Li Bin, Eschrich Steven A, Berglund Anders, Mitchell Melissa, Fenstermacher David, Danaee Hadi, Dai Hongyue, Sullivan Daniel, Trepicchio William L, Dalton William S
Takeda Pharmaceuticals International Company, Takeda Data Science Institute, Cambridge, MA, United States.
H Lee Moffitt Cancer Center and Research Institute, Biostatistics and Bioinformatics, Tampa, FL, United States.
JMIR Res Protoc. 2017 Mar 20;6(3):e45. doi: 10.2196/resprot.7289.
One approach to identify patients who meet specific eligibility criteria for target-based clinical trials is to use patient and tumor registries to prescreen patient populations.
Here we demonstrate that the Total Cancer Care (TCC) Protocol, an ongoing, observational study, may provide a solution for rapidly identifying patients with CD30-positive tumors eligible for CD30-targeted therapies such as brentuximab vedotin.
The TCC patient gene expression profiling database was retrospectively screened for CD30 gene expression determined using HuRSTA-2a520709 Affymetrix arrays (GPL15048).
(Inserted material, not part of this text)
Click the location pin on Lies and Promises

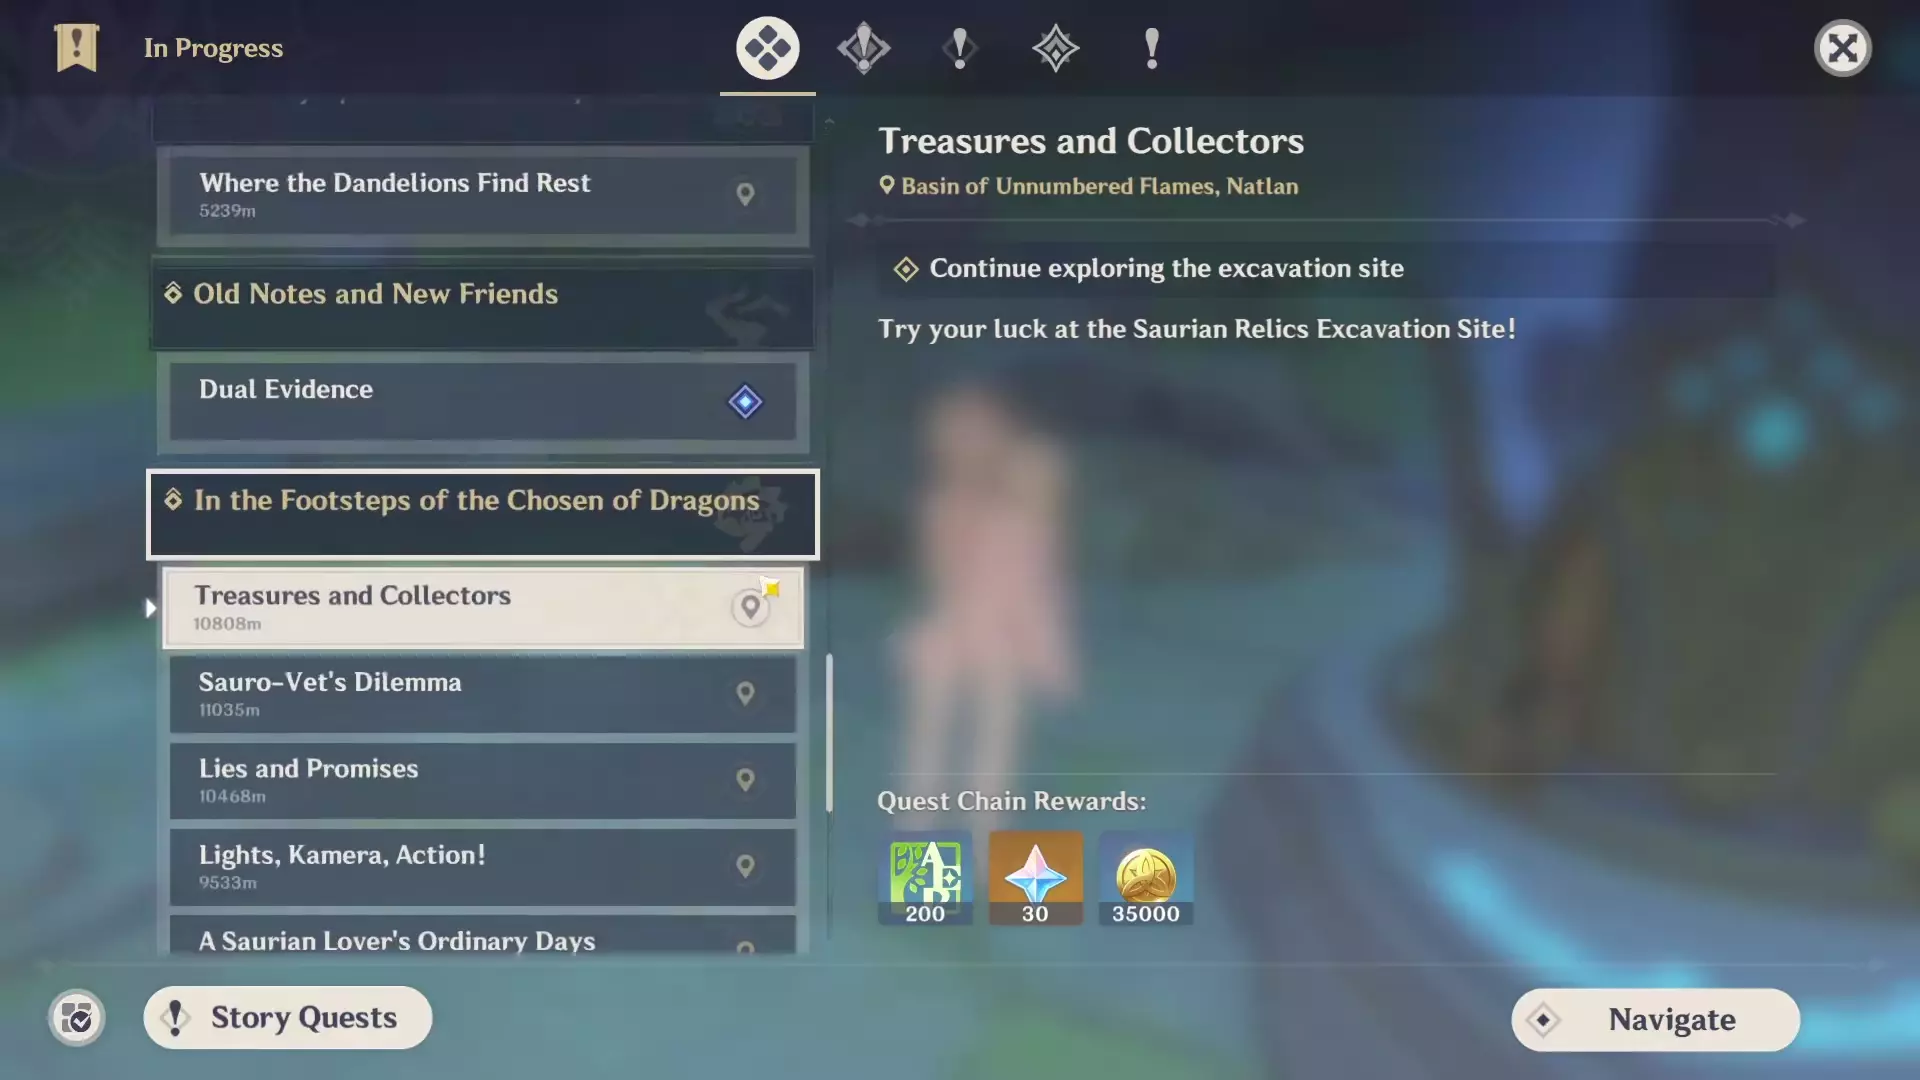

Banked tumor tissue samples were used to determine CD30 protein expression by semiquantitative immunohistochemistry. Statistical comparisons of Z- and H-scores were performed using R statistical software (The R Foundation), and the predictive value, accuracy, sensitivity, and specificity of CD30 gene expression versus protein expression was estimated.
As of March 2015, 120,887 patients have consented to the institutional review board-approved TCC Protocol. A total of 39,157 fresh frozen tumor specimens have been collected, from which over 14,000 samples have gene expression data available. CD30 RNA was expressed in a number of solid tumors; the highest median CD30 RNA expression was observed in primary tumors from lymph node, soft tissue (many sarcomas), lung, skin, and esophagus (median Z-scores 1.011, 0.399, 0.202, 0.152, and 1.011, respectively). High level CD30 gene expression significantly enriches for CD30-positive protein expression in breast, lung, skin, and ovarian cancer; accuracy ranged from 72% to 79%, sensitivity from 75% to 100%, specificity from 70% to 76%, positive predictive value from 20% to 40%, and negative predictive value from 95% to 100%.
The TCC gene expression profiling database guided tissue selection that enriched for CD30 protein expression in a number of solid tumor types. Such an approach may improve screening efficiency for enrolling patients into biomarker-based clinical trials.
识别符合基于靶点的临床试验特定入选标准的患者的一种方法是利用患者和肿瘤登记处对患者群体进行预筛选。
在此我们证明,正在进行的观察性研究“全面癌症护理(TCC)方案”可能为快速识别有资格接受诸如贝林妥欧单抗等CD30靶向治疗的CD30阳性肿瘤患者提供一种解决方案。
对TCC患者基因表达谱数据库进行回顾性筛选,以确定使用HuRSTA - 2a520709 Affymetrix阵列(GPL15048)测定的CD30基因表达。利用储存的肿瘤组织样本通过半定量免疫组织化学来确定CD30蛋白表达。使用R统计软件(R基金会)进行Z分数和H分数的统计比较,并估计CD30基因表达与蛋白表达的预测值、准确性、敏感性和特异性。
截至2015年3月,120887名患者已同意参与经机构审查委员会批准的TCC方案。总共收集了39157份新鲜冷冻肿瘤标本,其中超过14000份样本有基因表达数据。CD30 RNA在多种实体瘤中表达;在淋巴结、软组织(许多肉瘤)、肺、皮肤和食管的原发性肿瘤中观察到最高的CD30 RNA表达中位数(中位数Z分数分别为1.011、0.399、0.202、0.152和1.011)。在乳腺癌、肺癌、皮肤癌和卵巢癌中,高水平的CD30基因表达显著富集CD30阳性蛋白表达;准确性范围为72%至79%,敏感性为75%至100%,特异性为70%至76%,阳性预测值为20%至40%,阴性预测值为95%至100%。
TCC基因表达谱数据库指导了组织选择,在多种实体瘤类型中富集了CD30蛋白表达。这种方法可能提高将患者纳入基于生物标志物的临床试验的筛选效率。